I hope what is happening in my home does not set me back. My body is already being effected, I ache all over, very tired, and I feel like I am getting a bug or something, probably because lack of sleep. Yesterday when my Therapist arrived early I was in the bedroom finishing getting ready, my husband complained too him about my "sleeping pattern problems" He told him he wanted me sleeping more at night and less during the day, which is what I want too, but the therapist said I cannot be "forced" or "strong-armed" into sleeping ,anotherwords the more you try to sleep the less you will! and I understand that completely.
Many many nights I lay in bed till dawn and cannot sleep, sometimes I get up and read to get sleepy, and that makes my husband very angry, like this morning I laid there till my husbands alarm went off at 5:00 am then I think I dozed for about an hour till my son's alarm went off at 6:45, so I slept about six or seven hours during the day, I mean if you do not sleep all night if you can get a few hours during the day I guess you should, if I dont I ache, I have a headache and feel like seven day garbage, I would LOVE to sleep more at night but right now I cant through I am trying, the klonopin helps somewhat, but still having trouble and I do NOT want to take a sleeping pill on top of a benzo, I dont think that is even safe? is it?
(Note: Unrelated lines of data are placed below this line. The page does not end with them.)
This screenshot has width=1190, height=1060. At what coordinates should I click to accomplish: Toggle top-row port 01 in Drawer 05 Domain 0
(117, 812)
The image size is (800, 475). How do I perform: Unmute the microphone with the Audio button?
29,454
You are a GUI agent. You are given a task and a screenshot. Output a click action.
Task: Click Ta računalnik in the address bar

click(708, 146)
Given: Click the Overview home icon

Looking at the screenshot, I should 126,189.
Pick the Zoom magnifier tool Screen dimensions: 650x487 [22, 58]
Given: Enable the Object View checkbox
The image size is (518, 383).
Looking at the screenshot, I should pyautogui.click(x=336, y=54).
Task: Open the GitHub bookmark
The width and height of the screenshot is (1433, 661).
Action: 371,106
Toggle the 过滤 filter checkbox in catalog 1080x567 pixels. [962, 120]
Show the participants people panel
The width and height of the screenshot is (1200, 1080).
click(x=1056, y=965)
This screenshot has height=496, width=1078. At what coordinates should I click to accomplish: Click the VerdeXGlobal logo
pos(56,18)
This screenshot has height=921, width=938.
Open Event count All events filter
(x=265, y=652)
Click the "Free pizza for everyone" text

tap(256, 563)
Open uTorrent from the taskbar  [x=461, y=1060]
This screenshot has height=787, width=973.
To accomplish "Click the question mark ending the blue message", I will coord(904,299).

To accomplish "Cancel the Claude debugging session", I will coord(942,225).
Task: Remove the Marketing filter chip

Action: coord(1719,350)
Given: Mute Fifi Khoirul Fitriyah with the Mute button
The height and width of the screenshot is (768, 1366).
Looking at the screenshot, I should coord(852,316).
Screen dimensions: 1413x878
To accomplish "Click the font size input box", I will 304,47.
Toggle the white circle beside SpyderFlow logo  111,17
I have felt so bad for the last few days and my husband is constantly on me about this, about sleeping "right" I wish I could fall asleep at midnight and sleep all night boy do I ever, but him yelling at me about it and pressuring me is causing the problem to worsen.
He gets mad if I take a nap and sometimes I need one, I am so very tired, my therapist said I am too early in recovery to be pressured about sleep, that will come in time, I just wish hubby would understand that and not make the matter much worse.
I know what he wants he wants "debbie back fast and right now! He wants the house spotless and me looking beautiful doing it! I find that kind of chauvinistic, I am trying so hard to get the house back in order and look better, I do admit this panic disorder has made me look bad but I am trying to look better and clean the house better, but he constantly critizies me about this, did anyone else ever have this problem, a spouse not being understanding and trying to "hurry" recovery? and how did they handle it? I feeling like I am letting him down and that does not help my recovery or self-esteem at all, I mean you cannot force a person too sleep on a set schedule? I just wish he would see how far I have come instead of making me feel bad and sad about my looks and sleep and housework, I think I have improved, but maybe just not enough for him, my therapist said he feels "tension" between my husband and I and I do not want my marriage to end because of it, I guess I need to try harder and just pretend to sleep maybe, but rest is so important to recovery. Why can anything ever be easy? I wish I could be what he wants again and in time I will I think, but he wants it faster and NOW! If anyone ever went through this please let me know and how they dealt with it, I am so tired so very tired, getting well is hard work, and looking good is too, I just hope and pray in time things will go back to normal, the holidays are coming and I need to be on top of my game!